> _Data supplied_:
----
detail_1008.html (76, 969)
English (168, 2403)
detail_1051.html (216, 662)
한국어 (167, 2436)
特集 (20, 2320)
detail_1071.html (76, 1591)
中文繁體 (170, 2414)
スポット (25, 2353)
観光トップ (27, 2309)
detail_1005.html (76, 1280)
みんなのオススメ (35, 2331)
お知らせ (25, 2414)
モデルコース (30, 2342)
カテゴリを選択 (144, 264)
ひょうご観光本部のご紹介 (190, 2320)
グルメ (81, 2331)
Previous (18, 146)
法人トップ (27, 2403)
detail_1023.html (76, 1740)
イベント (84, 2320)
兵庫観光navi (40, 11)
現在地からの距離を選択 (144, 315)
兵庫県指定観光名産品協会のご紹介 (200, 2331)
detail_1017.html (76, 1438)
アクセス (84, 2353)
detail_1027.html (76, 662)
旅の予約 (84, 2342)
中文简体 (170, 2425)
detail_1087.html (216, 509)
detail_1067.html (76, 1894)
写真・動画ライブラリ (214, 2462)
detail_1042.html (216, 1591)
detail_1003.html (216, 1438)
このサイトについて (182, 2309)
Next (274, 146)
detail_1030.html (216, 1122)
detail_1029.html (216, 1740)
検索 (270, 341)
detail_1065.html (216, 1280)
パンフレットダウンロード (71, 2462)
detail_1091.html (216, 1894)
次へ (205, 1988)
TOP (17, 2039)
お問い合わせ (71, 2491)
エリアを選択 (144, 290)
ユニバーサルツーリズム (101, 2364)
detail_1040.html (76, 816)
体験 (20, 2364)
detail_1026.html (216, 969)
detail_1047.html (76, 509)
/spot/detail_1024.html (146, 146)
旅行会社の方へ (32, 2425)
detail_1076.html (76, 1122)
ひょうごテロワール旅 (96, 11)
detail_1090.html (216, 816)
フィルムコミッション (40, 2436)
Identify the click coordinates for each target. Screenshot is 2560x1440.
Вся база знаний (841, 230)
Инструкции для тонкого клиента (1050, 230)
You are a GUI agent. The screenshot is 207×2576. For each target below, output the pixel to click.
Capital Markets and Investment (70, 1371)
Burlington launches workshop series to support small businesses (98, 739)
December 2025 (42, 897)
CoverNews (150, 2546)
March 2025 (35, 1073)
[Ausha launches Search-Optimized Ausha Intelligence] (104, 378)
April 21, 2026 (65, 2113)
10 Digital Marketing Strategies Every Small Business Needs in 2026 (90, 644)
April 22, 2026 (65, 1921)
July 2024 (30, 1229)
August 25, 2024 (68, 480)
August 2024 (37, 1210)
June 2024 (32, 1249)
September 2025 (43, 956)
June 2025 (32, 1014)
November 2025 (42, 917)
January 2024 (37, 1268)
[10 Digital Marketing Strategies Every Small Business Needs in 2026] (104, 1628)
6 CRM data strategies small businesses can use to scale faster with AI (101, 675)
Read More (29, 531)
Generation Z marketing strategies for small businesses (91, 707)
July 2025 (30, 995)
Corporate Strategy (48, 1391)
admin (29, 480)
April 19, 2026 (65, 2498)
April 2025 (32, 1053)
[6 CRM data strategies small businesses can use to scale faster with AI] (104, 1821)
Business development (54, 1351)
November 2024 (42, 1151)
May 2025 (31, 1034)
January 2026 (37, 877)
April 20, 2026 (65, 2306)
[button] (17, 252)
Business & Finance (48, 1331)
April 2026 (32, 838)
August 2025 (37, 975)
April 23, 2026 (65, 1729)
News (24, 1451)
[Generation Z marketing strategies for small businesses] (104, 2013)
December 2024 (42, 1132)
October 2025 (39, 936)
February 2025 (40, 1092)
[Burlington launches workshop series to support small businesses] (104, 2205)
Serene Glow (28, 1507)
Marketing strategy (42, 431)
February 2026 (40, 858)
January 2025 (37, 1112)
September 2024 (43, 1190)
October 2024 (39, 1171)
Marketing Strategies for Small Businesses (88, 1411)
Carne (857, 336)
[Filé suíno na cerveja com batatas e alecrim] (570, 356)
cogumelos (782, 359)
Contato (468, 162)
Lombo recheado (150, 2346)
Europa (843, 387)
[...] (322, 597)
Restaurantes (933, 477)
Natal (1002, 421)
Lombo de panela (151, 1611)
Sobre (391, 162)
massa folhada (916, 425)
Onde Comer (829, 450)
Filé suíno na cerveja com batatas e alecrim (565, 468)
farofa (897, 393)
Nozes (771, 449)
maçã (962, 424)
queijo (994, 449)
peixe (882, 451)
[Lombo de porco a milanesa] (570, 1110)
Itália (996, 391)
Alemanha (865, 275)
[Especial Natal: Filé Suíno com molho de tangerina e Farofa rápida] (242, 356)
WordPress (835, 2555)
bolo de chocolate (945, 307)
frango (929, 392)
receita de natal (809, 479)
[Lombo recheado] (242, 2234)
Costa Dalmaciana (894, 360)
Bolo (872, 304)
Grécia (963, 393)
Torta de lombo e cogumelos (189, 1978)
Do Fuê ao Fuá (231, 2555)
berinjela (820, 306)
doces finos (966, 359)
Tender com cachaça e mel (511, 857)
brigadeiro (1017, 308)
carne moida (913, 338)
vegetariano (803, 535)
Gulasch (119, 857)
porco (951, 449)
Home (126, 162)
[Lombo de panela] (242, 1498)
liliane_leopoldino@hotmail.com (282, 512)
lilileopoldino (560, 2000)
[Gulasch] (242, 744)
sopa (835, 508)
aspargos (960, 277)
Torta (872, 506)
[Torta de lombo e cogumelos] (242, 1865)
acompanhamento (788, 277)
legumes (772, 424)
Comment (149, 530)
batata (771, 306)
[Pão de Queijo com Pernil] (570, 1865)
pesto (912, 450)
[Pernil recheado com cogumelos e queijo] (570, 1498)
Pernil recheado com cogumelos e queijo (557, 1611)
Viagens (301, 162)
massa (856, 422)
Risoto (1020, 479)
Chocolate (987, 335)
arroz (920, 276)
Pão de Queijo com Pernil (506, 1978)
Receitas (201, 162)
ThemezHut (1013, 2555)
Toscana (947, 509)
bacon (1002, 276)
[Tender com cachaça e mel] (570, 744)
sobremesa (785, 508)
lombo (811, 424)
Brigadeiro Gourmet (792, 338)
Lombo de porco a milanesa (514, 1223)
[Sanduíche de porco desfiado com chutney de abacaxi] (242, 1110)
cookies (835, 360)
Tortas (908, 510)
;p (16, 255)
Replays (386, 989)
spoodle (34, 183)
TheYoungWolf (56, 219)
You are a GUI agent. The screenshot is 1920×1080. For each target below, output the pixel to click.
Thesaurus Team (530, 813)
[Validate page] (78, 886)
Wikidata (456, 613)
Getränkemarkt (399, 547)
----
Wherever a line of the records above contains the string "Pernil", copy that line out.

> _Task answer_:
[Pão de Queijo com Pernil] (570, 1865)
[Pernil recheado com cogumelos e queijo] (570, 1498)
Pernil recheado com cogumelos e queijo (557, 1611)
Pão de Queijo com Pernil (506, 1978)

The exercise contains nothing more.